(Element and text position data)
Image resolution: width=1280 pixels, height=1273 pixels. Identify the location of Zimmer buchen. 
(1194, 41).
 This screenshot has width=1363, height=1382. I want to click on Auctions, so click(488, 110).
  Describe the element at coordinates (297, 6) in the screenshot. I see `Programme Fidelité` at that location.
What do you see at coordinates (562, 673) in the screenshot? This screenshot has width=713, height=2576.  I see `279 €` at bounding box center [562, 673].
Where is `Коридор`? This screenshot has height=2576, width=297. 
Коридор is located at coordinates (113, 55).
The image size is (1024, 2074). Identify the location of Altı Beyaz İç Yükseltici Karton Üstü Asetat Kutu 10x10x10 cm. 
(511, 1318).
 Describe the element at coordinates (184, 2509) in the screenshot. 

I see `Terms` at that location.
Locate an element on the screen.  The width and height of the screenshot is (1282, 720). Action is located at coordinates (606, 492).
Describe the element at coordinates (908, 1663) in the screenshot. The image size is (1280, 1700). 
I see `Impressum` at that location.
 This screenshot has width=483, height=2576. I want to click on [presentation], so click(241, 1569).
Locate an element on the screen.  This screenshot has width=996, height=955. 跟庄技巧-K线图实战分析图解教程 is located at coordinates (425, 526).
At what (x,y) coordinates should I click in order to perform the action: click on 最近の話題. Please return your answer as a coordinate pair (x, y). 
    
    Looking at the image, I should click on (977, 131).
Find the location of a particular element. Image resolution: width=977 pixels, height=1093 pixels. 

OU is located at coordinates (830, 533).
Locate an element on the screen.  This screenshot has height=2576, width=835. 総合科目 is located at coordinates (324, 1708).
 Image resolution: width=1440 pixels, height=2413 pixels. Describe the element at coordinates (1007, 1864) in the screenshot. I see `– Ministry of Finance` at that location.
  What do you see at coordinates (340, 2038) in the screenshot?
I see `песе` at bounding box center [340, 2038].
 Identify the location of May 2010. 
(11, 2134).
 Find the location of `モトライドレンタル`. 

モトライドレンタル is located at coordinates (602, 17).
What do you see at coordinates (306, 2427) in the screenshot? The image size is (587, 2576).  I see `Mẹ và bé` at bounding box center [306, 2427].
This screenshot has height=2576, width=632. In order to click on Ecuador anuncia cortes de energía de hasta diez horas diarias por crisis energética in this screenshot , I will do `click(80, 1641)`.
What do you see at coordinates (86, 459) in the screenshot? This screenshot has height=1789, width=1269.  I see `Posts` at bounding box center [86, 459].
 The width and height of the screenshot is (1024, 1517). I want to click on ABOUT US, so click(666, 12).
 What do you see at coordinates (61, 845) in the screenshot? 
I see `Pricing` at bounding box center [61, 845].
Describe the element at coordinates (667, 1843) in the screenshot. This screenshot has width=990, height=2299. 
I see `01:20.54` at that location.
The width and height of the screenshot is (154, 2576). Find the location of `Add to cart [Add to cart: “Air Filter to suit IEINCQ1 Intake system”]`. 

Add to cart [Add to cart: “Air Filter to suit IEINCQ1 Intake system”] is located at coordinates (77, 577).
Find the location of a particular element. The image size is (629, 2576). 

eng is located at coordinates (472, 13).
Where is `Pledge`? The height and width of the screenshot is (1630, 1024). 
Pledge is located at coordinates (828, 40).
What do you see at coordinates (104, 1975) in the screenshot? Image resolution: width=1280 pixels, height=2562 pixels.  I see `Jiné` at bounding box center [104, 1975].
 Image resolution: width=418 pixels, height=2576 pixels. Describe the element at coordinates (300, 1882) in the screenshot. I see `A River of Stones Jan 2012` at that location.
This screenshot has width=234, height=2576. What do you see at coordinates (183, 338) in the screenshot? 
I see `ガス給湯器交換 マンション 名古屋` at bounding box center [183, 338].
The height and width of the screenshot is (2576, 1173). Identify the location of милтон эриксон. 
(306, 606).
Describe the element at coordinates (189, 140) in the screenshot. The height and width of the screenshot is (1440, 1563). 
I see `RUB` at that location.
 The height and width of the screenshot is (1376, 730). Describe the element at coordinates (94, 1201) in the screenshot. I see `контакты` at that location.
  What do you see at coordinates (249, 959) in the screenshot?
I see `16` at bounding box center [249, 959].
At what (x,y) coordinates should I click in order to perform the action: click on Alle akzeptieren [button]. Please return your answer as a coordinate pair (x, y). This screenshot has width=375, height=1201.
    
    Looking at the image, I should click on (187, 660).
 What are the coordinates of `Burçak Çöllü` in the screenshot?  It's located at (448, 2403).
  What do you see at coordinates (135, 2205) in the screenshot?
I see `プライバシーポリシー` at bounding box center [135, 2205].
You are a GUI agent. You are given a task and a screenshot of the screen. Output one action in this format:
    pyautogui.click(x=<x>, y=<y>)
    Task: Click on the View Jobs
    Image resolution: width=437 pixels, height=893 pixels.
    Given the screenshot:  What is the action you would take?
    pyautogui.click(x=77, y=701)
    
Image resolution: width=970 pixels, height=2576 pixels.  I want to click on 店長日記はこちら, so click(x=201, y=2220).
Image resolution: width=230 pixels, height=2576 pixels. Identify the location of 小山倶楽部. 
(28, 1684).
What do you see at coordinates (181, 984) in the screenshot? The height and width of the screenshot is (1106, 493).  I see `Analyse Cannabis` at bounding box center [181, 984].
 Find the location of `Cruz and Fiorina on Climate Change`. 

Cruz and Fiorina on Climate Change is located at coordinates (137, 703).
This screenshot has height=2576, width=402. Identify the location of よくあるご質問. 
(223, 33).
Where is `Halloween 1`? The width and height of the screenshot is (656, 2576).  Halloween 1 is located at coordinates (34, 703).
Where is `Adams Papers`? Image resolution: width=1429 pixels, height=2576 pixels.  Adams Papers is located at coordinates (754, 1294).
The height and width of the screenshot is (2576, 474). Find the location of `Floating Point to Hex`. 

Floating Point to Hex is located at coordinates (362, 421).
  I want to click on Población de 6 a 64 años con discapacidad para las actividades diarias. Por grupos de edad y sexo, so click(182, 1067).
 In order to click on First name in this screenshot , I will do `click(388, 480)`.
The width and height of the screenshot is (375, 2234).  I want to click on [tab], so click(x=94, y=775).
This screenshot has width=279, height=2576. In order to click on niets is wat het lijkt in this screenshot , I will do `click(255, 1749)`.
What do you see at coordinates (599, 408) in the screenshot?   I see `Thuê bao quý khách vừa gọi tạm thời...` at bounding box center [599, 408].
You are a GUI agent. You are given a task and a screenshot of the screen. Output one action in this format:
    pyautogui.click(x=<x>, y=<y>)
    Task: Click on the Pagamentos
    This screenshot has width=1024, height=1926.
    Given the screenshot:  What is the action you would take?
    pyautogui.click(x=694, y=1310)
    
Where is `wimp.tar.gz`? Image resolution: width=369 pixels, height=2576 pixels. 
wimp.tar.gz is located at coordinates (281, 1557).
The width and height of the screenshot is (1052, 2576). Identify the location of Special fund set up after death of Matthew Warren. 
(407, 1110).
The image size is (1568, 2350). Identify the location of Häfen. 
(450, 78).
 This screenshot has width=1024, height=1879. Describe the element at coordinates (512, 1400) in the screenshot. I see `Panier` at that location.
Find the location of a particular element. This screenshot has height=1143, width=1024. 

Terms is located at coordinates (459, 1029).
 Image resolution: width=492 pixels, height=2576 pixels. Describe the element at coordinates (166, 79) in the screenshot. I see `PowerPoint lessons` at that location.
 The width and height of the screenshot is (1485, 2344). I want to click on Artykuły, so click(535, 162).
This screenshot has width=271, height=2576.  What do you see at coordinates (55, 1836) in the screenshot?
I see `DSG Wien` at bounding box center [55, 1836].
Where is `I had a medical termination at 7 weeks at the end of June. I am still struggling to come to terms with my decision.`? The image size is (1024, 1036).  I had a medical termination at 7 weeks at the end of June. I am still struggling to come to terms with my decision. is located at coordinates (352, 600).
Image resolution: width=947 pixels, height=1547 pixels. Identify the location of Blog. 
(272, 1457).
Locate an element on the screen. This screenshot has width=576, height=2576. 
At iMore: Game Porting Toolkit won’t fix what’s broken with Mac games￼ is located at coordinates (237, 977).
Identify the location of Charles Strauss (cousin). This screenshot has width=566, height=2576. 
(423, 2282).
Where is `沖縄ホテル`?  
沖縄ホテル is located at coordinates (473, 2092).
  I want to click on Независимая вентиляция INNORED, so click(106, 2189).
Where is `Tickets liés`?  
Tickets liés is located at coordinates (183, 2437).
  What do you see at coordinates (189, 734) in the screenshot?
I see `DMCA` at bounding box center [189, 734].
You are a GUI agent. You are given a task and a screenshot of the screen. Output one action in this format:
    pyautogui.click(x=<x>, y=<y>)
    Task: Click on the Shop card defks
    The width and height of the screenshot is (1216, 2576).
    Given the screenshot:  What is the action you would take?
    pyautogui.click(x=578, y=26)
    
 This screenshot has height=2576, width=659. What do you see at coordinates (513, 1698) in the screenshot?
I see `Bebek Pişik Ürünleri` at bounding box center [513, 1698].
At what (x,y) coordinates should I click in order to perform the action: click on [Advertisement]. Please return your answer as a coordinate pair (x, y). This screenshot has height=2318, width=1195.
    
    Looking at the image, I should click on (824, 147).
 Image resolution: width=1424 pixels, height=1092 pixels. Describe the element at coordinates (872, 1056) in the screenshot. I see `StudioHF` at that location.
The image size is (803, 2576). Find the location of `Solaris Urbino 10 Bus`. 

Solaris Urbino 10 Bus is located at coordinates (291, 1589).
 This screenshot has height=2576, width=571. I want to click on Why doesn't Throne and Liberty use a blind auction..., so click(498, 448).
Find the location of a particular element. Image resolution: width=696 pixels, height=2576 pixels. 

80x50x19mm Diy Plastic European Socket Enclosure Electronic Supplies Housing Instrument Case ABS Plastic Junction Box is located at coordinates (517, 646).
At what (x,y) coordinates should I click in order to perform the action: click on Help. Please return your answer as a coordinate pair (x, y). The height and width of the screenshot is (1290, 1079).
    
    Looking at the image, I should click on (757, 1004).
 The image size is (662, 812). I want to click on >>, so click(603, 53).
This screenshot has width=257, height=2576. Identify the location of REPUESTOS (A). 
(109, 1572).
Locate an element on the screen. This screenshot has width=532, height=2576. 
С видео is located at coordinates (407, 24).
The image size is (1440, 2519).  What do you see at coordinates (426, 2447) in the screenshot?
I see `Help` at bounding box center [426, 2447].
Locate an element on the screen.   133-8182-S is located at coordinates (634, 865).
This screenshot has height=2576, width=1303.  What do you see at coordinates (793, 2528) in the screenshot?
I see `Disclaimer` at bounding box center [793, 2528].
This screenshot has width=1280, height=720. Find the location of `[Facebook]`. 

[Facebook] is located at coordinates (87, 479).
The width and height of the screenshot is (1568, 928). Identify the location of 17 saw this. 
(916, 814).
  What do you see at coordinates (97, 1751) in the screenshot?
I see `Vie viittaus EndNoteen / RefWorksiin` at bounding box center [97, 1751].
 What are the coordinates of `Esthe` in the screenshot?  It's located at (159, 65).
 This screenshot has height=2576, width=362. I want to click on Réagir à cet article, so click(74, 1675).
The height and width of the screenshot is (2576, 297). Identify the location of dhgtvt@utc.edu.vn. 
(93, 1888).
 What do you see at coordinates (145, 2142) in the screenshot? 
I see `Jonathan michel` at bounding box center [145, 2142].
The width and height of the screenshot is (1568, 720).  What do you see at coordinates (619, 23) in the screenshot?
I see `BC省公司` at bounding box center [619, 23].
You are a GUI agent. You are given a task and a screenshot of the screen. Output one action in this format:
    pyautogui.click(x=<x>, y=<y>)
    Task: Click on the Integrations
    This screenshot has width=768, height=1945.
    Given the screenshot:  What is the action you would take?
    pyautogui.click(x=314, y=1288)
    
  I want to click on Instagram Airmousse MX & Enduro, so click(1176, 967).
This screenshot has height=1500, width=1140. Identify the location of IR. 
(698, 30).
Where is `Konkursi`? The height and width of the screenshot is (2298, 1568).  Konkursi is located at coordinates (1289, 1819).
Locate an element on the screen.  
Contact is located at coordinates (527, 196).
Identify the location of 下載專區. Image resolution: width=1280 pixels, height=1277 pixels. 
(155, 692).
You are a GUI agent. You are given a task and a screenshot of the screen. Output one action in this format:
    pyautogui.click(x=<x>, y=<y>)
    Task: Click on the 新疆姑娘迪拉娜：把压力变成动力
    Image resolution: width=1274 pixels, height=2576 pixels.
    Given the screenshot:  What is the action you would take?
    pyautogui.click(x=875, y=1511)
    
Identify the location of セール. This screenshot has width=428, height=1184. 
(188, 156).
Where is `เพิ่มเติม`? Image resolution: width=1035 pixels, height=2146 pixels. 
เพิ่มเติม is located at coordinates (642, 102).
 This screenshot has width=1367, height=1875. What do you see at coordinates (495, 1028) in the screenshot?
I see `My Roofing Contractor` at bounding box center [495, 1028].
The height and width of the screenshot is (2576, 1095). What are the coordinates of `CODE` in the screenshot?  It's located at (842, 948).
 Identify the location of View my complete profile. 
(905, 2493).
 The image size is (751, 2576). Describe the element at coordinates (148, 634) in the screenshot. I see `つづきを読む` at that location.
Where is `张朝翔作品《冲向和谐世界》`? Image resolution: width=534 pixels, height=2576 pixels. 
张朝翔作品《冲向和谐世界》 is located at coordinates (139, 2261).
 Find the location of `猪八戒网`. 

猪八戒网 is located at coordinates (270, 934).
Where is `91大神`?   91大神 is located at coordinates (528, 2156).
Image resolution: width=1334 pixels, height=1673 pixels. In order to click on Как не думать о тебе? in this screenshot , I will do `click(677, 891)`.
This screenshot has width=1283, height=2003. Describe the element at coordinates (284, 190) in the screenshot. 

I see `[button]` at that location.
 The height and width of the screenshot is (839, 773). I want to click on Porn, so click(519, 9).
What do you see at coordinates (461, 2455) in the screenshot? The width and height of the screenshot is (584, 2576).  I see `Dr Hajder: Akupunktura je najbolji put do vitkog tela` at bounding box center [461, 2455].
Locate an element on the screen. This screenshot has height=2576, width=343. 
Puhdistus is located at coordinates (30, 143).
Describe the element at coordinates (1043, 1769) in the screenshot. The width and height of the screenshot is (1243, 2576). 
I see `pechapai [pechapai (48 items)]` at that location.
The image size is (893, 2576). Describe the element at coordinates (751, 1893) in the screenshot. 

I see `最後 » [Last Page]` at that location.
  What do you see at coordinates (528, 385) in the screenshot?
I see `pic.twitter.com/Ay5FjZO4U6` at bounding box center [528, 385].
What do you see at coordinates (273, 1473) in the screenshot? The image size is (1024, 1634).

• [Exercise requirements]:
Extract verbatim the lines of the data starting at the line containing "The width and height of the screenshot is (1568, 928)." and ending at the line containing "This screenshot has height=2576, width=362.", with both of those lines included.

• [The solution]:
The width and height of the screenshot is (1568, 928). Identify the location of 17 saw this. 
(916, 814).
  What do you see at coordinates (97, 1751) in the screenshot?
I see `Vie viittaus EndNoteen / RefWorksiin` at bounding box center [97, 1751].
 What are the coordinates of `Esthe` in the screenshot?  It's located at (159, 65).
 This screenshot has height=2576, width=362. I want to click on Réagir à cet article, so click(74, 1675).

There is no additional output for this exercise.